Canon d’assaut de 100mm dessiné par un groupe sous la direction du Général F. Petrov pour mettre le canon D-10S Model 1944 sous casemate sur un châssis de T-34/85. L’objectif est d’équiper l’armée d’un engin plus puissant que le SU-85 en développant un chasseur de char à partir du canon de marine B-34 de 100mm. Ce calibre est le seul à rester en lice après l’abandon des recherches autour  du D-25 de 122mm et du D-15 de 152mm car l’avant de l’engin est trop surchargé. D’autres parts la pièce de 107mm ZIS-6 développée en 1941 s’est bien révélée prometteuse mais n’a pas pu être construite en série suite au déclenchement de la guerre

Des travaux de développement débutent en décembre 1943 sous la désignation Objekt 138,  mais il devient rapidement clair qu’il va être impossible de greffer un tel canon dans une casemate sans réduire à néant la capacité de débattement latéral et retirer la trappe d’accès du chef de char.

Le constructeur Uralmash demande alors au bureau d’étude de l’ingénieur Petrov dans l’usine N°9 d’étudier un nouveau canon. Cette nouvelle version sort au début de l’année 1944 et est basée sur un B-34. Elle prend la désignation D-10 avec la version pour char D-10T et la version pour canon automoteur D-10S. La seule différence au niveau de ces canons réside au niveau de l’affût. C’est la firme UTZM qui est chargée de construire l’engin qui reprend 72% d’éléments du T-34, 4% du SU-122 et 7.5% d’éléments du SU-85 et seulement 16.5% d’éléments spécifiques à l’engin

SU-100L’engin est prêt à la production en avril 1944 mais l’état-major désire la comparer à un autre modèle équipé d’un B-34 modifié et désigné SU-100-2. C’est finalement le SU-100 qui est retenu en juillet 1944 après la série de tests comparatifs.

La production commence en septembre 1944 à l’usine UZTM de Sverdlovsk pour se terminer en 1947. Cette production sera reprise après guerre en Tchécoslovaquie. Un total de trois mille trente sept engins sort des chaînes d’assemblage. Il ressemble beaucoup au SU-85 à part la nouvelle coupole du chef de char et la longueur du canon. Des retards dus à la mise au point de la munition perforante BR-412B ont retardés la mise en production

Les exemplaires construits servent dans les bataillons de chasseurs de chars des régiments de chars des divisions d’infanterie mécanisée et par les unités de chasseurs de chars des régiments mécanisés.

D’un profil très bas, robuste et simple à construire il est resté en service en parallèle avec les T-34 jusqu’à la mise en service des T-54. [1]

Dans l’armée soviétique d’après guerre, les SU-100 sont utilisés lors des opérations de répression à Berlin en 1953, Budapest en 1956 et Prague en 1968 et sont même engagés en Afghanistan jusqu’au milieu des années quatre vingt avant d’être transférés à l’armée afghane.

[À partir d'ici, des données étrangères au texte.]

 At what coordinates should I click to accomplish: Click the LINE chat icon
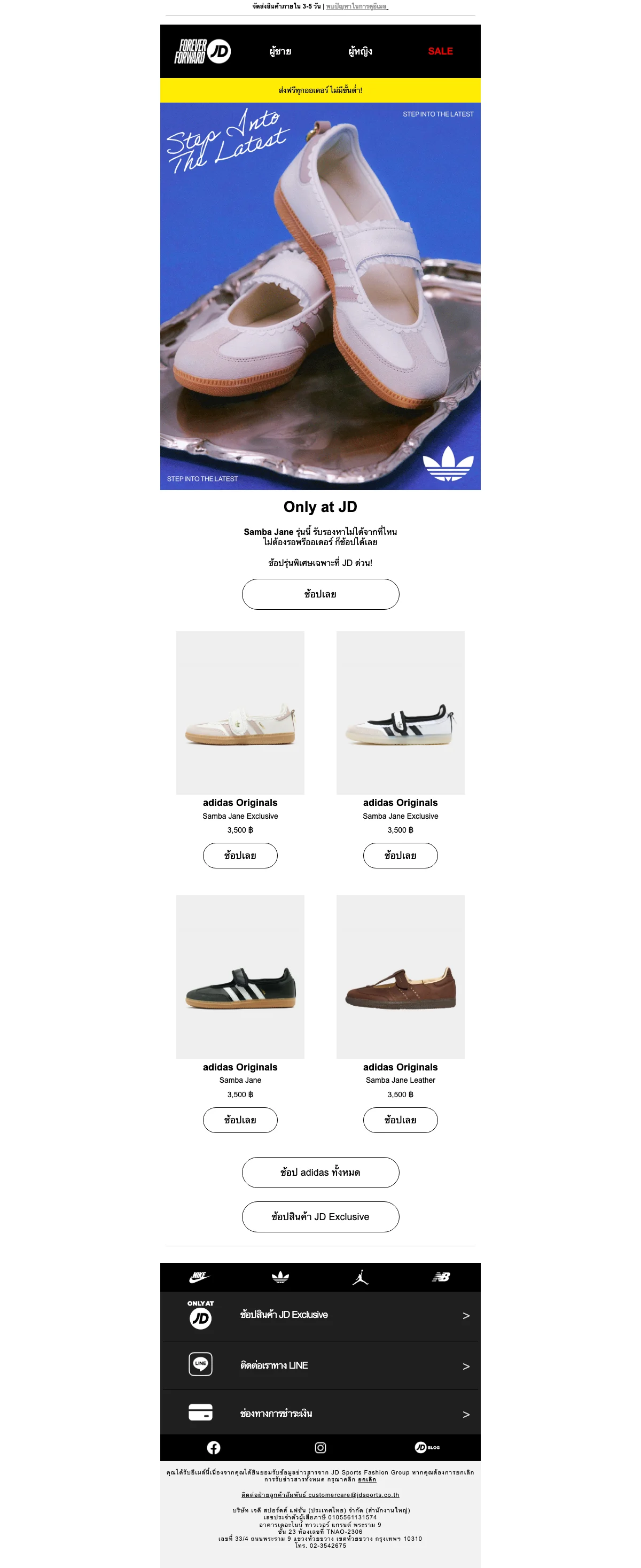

Quelques SU-100 sont examinés avec respects par les allemands qui en utilisent certains exemplaires contre leur précédent propriétaire.

Les SU-100 sont employés par la Corée du Nord, mais seulement après la stabilisation du front lors de la Guerre de Corée. Officiellement ces engins sont toujours en service dans l’armée nord-coréenne.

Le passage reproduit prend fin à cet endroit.